Women with a history of gestational diabetes (GDM) are at high risk for developing type 2 diabetes, which may be further increased with weight gain after pregnancy. Our objective was to determine associations of long-term weight changes after a GDM pregnancy and type 2 diabetes risk. We used data on a cohort of 139 women with a GDM pregnancy identified though the Kaiser Permanente Northern California (KPNC) GDM registry (1986-2009) who completed a follow-up study visit an average of 16 years later (2011-2013). Type 2 diabetes was identified through the KPNC diabetes registry, self-report during follow-up visit recruitment, or at least one abnormal value on a 75-gram, 2-hour oral glucose tolerance test (2015 ADA criteria) conducted at the follow-up visit. Clinically measured weights extracted from the electronic health record were used to calculate average BMI change per year between delivery and either type 2 diabetes identification date or follow-up visit date.

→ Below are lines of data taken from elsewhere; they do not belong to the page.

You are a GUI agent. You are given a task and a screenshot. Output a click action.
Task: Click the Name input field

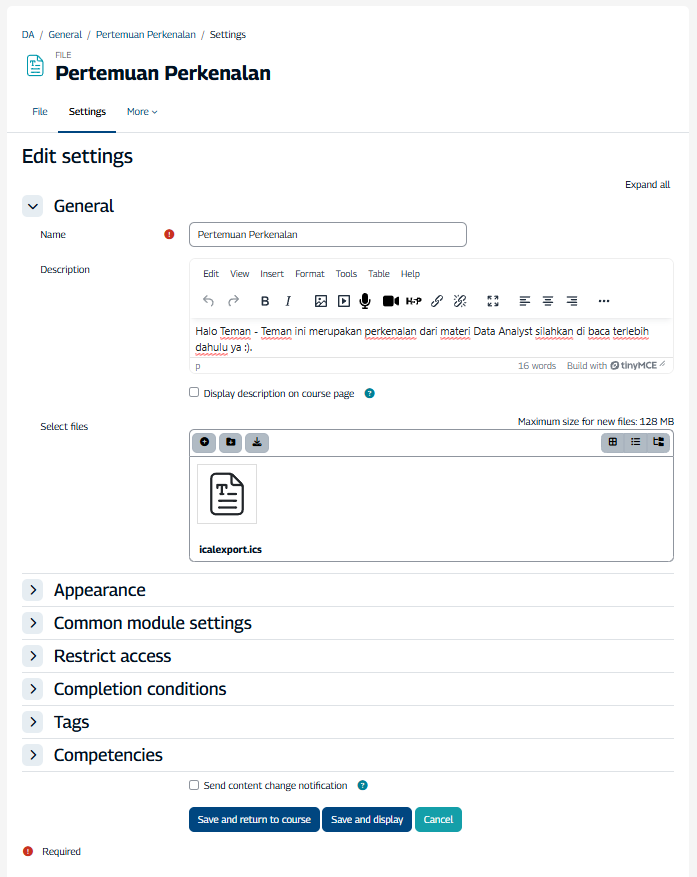pos(327,235)
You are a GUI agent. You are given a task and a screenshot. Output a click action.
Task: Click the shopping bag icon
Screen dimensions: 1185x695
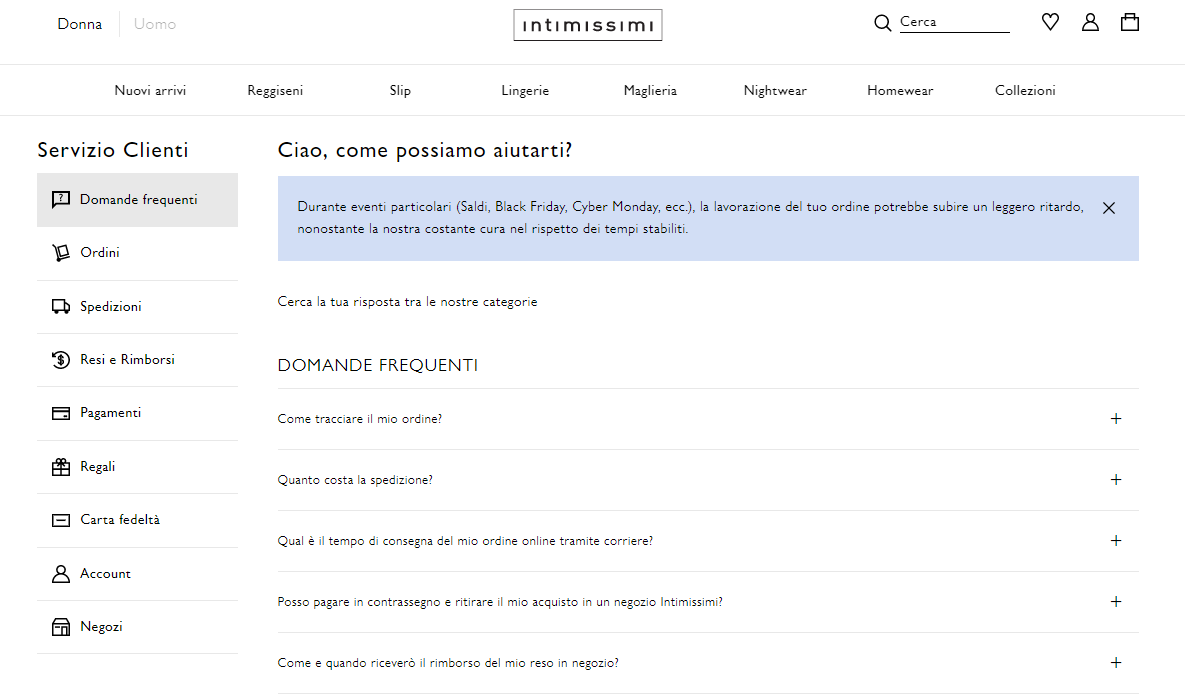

We used modified Poisson regression to estimate relative risks of type 2 diabetes associated with BMI change categories. Twenty-six percent of women lost weight [mean -0.3 BMI units/year, equivalent to -0.8 kg/year for a woman of the average height in our cohort (1.6 m)], 24% maintained their weight (<0.17 BMI units/year, mean 0.10 BMI units/year [0.3 kg/year]), and 50% gained weight (≥0.17 BMI units/year, mean 0.5 BMI units/year [1.3 kg/year]). Overall, 50% of women developed type 2 diabetes. Each additional BMI unit gained was associated with 28% greater risk of type 2 diabetes (95% CI: 0.98, 1.67) adjusting for age at delivery, race/ethnicity, pre-pregnancy BMI, and years since delivery. Women who lost weight had 39% lower risk of developing type 2 diabetes (95% CI: 0.33, 1.12) compared to women who maintained their weight, though estimates were imprecise. Our findings suggest that long-term weight gain after a GDM pregnancy may increase risk of type 2 diabetes, supporting postpartum weight loss intervention efforts.

Disclosure

S.E. Badon: None. F. Xu: None. C. Quesenberry: None. A. Ferrara: None. M.M. Hedderson: None.